EXERCISE MATERIALS:
※ ※ ※
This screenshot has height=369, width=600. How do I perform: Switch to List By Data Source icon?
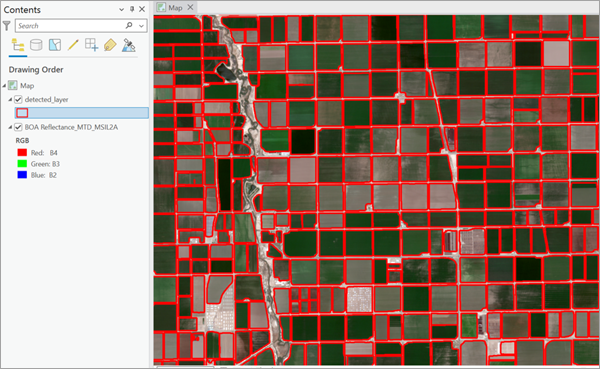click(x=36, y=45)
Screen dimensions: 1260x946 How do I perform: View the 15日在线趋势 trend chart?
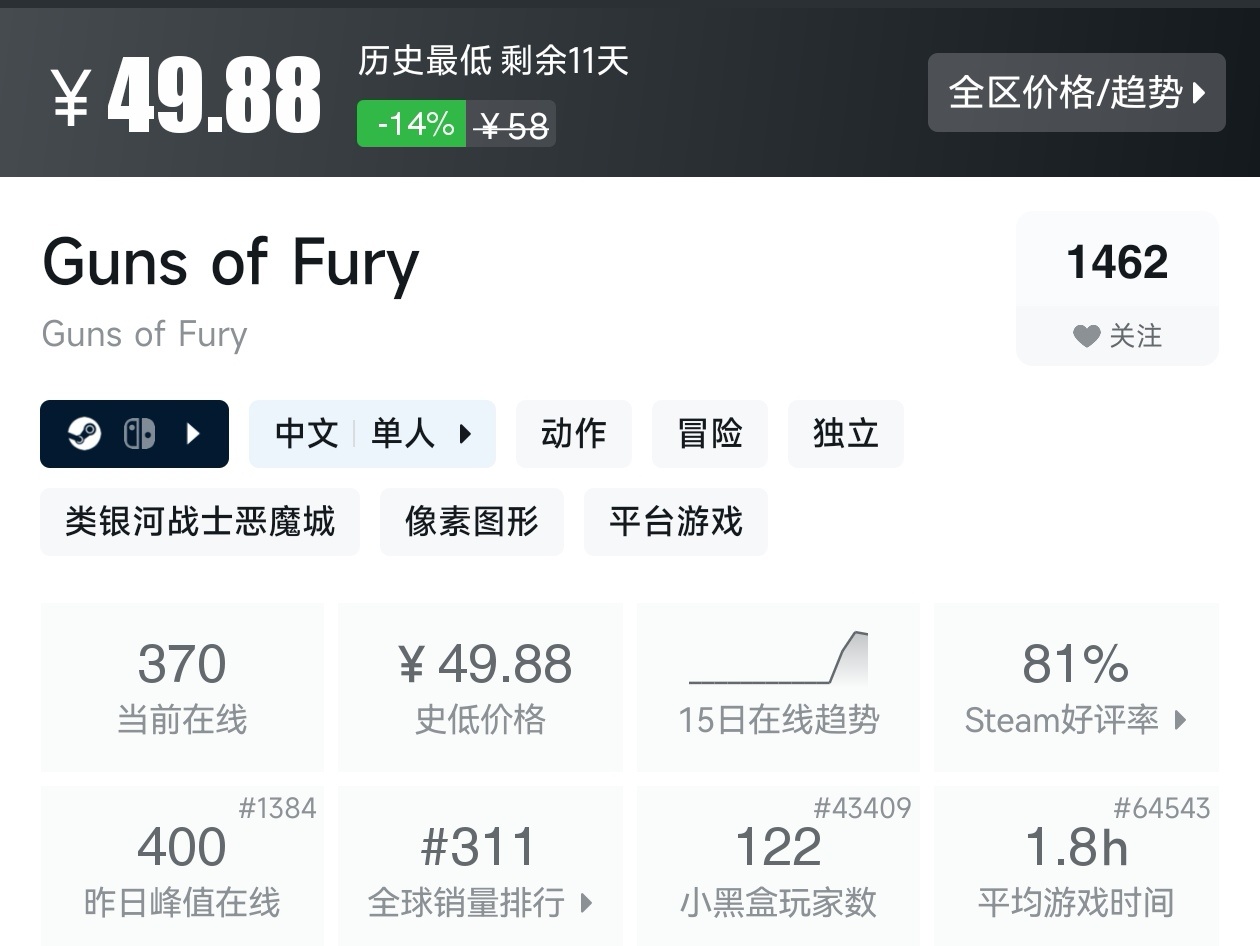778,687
※ ※ ※
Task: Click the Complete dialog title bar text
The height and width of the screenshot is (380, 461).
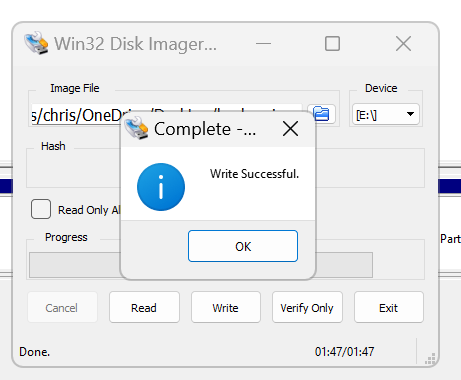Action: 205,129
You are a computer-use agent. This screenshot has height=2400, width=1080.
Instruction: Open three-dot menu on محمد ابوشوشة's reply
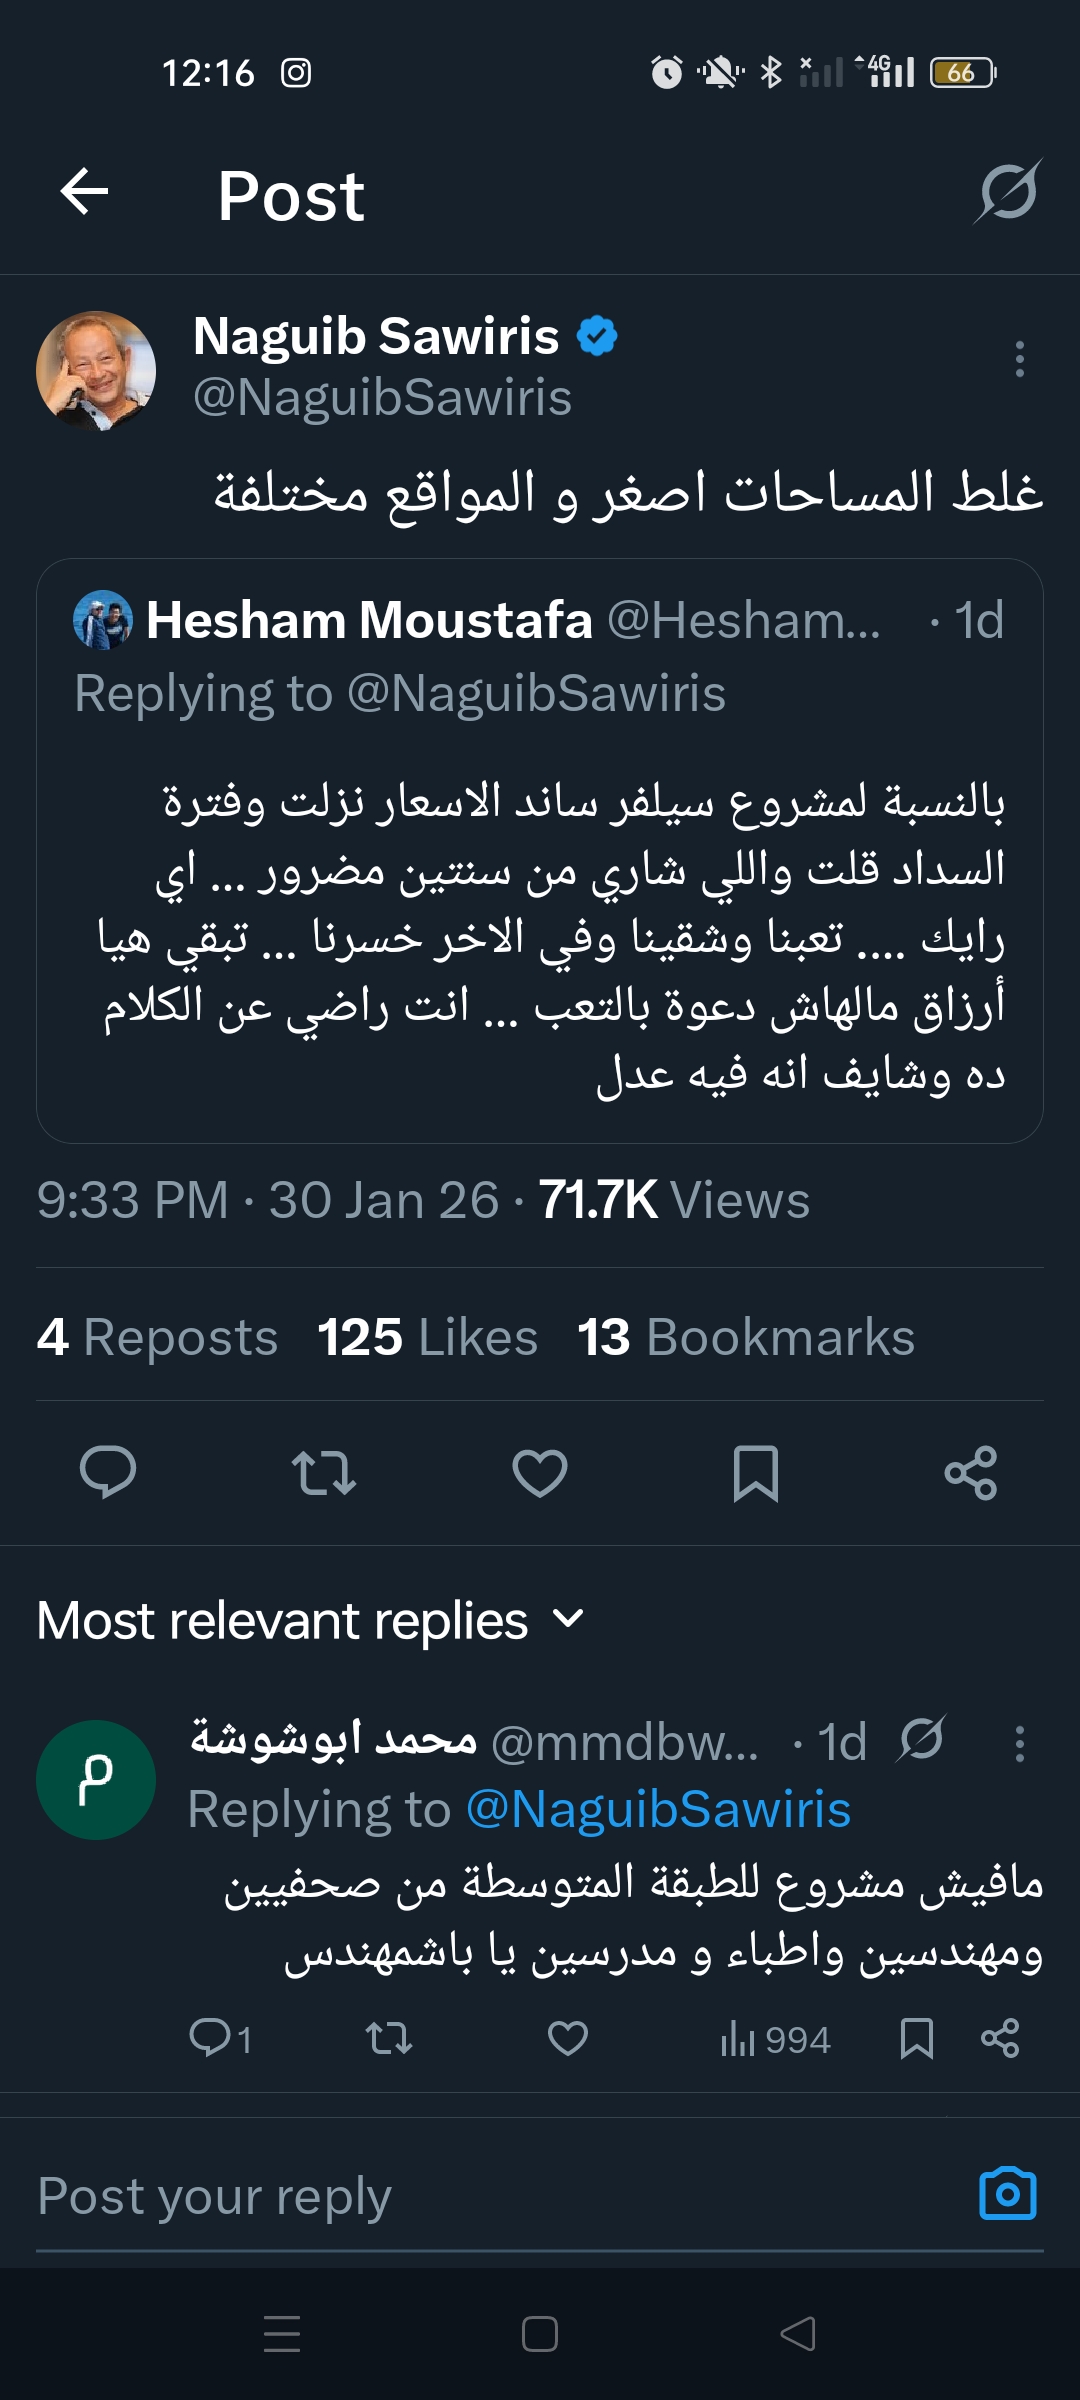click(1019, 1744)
※ ※ ※
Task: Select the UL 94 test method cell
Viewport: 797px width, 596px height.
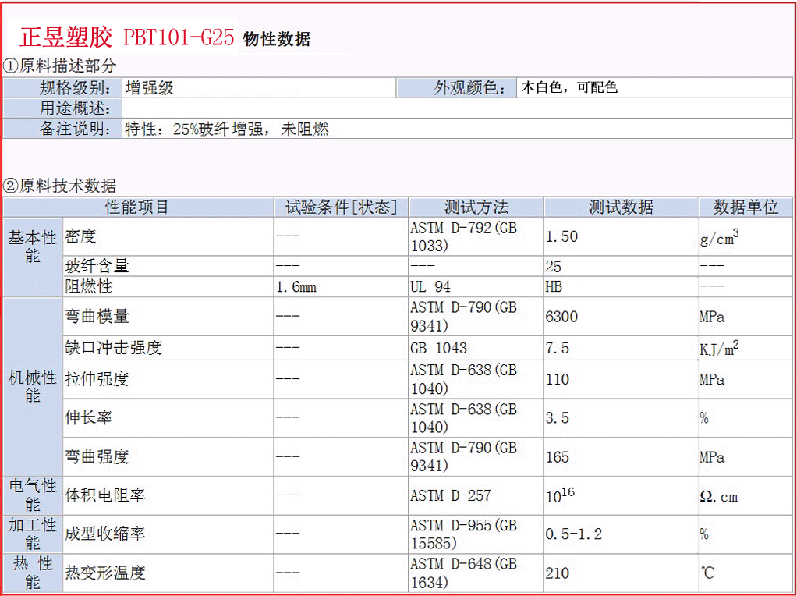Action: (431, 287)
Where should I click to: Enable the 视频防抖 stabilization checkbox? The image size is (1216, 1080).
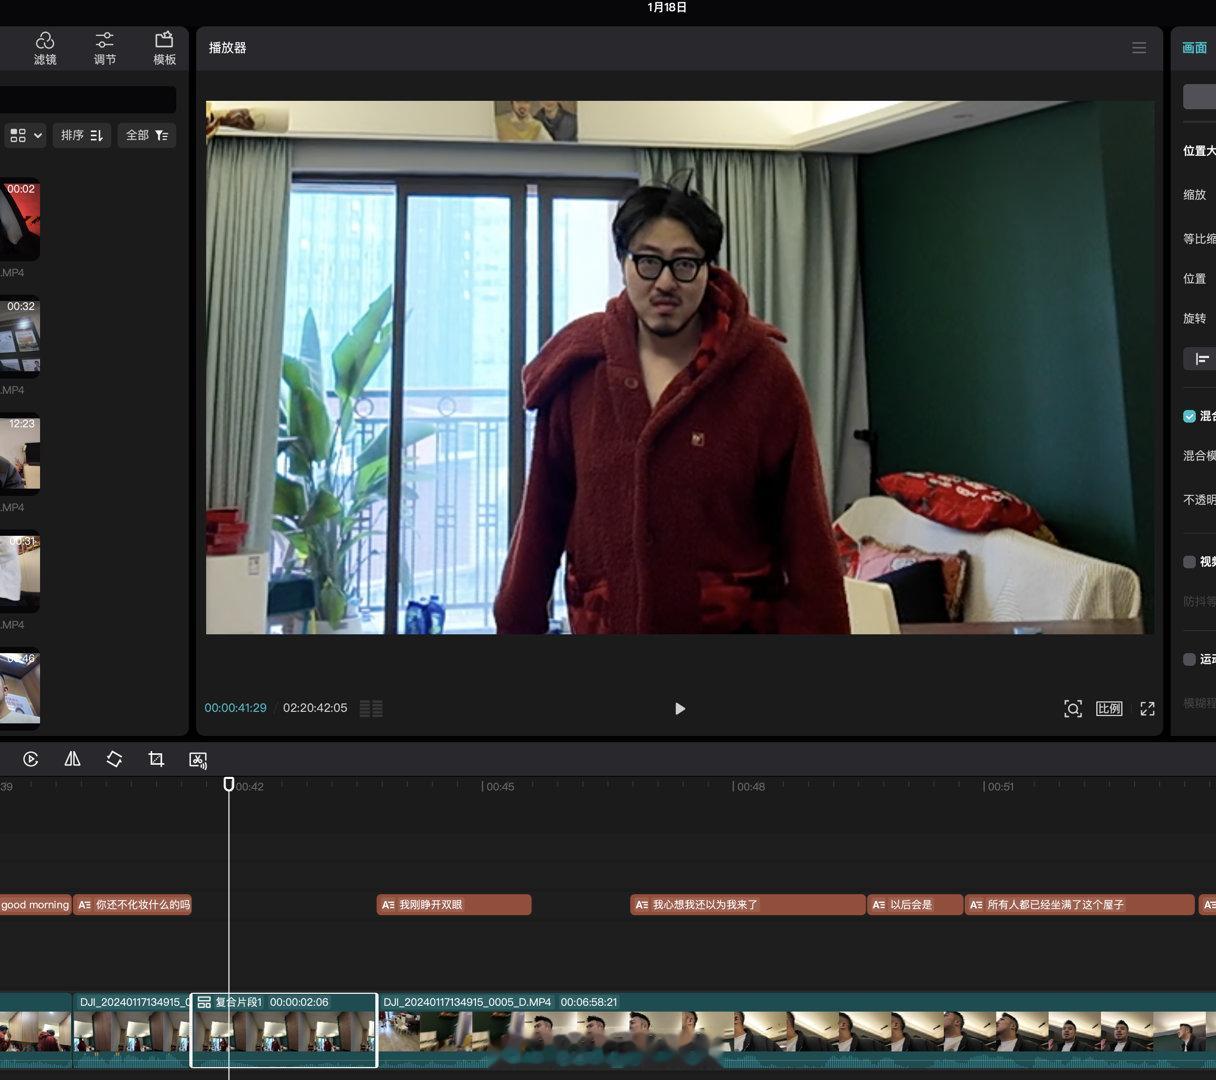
※ ※ ※
WHAT NEEDS TO BE DONE: Check every line of the listing above for the string "Task", and give the number of lines that have it, nothing more.

REPLY: 2